Дочь поднимается, тянется через стол, трется через холодный шелк платья бедром о легкую небритость Марка, да так, что он жмурится. Берет простенькое дерматиновое портмоне, старательно улыбается, потом бросает его за спину, на комод, где стоит сумка, с которой она приехала. Обычная сумка, плетеная из тростника, своими руками сделал перед отъездом.
– Ты бы лучше еще парочку сумок сплел, – говорит небрежно. – Подружкам понравилось. Говорят, что прикольно..
– Хорошо, – говорю я, медленно сажусь, снова помещаю на колени Файку, случайно ловлю взгляд Лидки. Она смотрит на меня с такой ненавистью, что внутри у меня что-то обрывается. Обрывается, но не падает, а повисает где-то между сердцем и животом. Улыбаюсь, а что еще делать?
– Ты чего, папка? – оборачивается Файка.
– Ничего, – с трудом выдыхаю я. – Все хорошо.
Серега, который сидит рядом, пихает меня локтем и подвигает стакан.
– За тебя, Ксюха, – подношу я его к губам.
Она кисло кивает.
11
Утром я иду на гнилой бережок, который лежит с южной стороны островка, где пляжа нет, и песка нет, только ил, и открываю сарай. Стопа сплетенных мною циновок почти упирается в потолок. Потолок, правда, низкий, и двух метров не будет, но все же. Я начинаю вытаскивать циновки на траву. Файка пытается мне помогать, потом ей надоедает и она начинает собирать одуванчики. С этой стороны острова у нас луг. Четыре метра бурьяна, за ними пятнадцать метров луга. До самый воды. Кузя очень завидует. Не раз говорил мне, что мечтает сходить по нужде на луг. Чтобы сидеть, слушать стрекотание кузнечиков, и чтобы трава щекотала ему задницу. Я помнится, пообещал ему тогда голову открутить.

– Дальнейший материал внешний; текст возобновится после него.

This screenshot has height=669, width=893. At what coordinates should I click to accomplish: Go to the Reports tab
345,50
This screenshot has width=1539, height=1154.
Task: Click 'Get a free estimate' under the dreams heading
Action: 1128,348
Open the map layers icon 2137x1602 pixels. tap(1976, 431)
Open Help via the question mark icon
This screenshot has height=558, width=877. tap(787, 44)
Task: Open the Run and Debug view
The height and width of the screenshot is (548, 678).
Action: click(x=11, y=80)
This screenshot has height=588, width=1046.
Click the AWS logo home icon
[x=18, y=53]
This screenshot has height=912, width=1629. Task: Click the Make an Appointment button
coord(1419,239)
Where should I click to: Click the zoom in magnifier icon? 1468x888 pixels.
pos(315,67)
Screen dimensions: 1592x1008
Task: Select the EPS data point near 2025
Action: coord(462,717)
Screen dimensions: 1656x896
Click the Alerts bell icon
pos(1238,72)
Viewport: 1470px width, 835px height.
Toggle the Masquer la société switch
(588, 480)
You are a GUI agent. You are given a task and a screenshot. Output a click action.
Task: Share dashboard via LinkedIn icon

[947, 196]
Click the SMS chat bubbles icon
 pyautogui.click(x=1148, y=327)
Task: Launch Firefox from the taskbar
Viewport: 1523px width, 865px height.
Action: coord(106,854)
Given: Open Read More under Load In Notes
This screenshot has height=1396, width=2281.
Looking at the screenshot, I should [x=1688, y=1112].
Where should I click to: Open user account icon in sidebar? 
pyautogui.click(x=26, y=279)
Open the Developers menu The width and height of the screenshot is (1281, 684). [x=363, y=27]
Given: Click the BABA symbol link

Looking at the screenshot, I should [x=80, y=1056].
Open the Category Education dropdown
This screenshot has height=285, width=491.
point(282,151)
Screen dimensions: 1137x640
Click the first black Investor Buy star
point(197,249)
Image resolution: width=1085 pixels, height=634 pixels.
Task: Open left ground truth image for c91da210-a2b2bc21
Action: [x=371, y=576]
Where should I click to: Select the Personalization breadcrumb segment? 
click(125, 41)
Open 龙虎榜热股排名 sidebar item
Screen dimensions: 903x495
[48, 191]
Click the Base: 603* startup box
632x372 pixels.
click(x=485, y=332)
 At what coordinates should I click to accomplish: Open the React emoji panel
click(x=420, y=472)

Нижние циновки отсырели, даже почернели по краям, считай, что половина сделанного. Я укладываю их на камни, на которых разогреваю воду для отпаривания тростника, и зажигаю.
– Зачем? – подбегает Файка.
На голове у нее венок, пальцы черные от одуванчикового сока.
– Они умерли, – объясняю я Файке. – Видишь, чернота по краям? Все, эти циновки уже никуда не годятся.
– Почему? – надувает губы дочь. – А в Музее? Помнишь, мы ходили в Музей?
Я помню. Музей стоит между Школой и Заводом. В нем четыре зала. В первом – чучела рыб. Во втором – предметы быта и какие-то окаменелости. В третьем – картины. В четвертом – поднятый со дна озера маленький торпедный катерок – ржавый и бессмысленный. В том зале, где лежали предметы быта, Файка нашла истрепанные циновки, расписанные краской. Циновки обветшали, из распадающегося плетения на нас с Файкой смотрели лица неизвестных людей.
– Помню, – отвечаю я. – Те циновки уже попали в историю, поэтому они ценны. А наши еще не попали.
– Но ведь так они и не попадут уже? – пытается что-то понять Файка.
– Из этого сарая они никуда не попадут, – объясняю я. – Они не доживут до истории. Лучше уж превратить их в дым. Пусть летят, куда хотят.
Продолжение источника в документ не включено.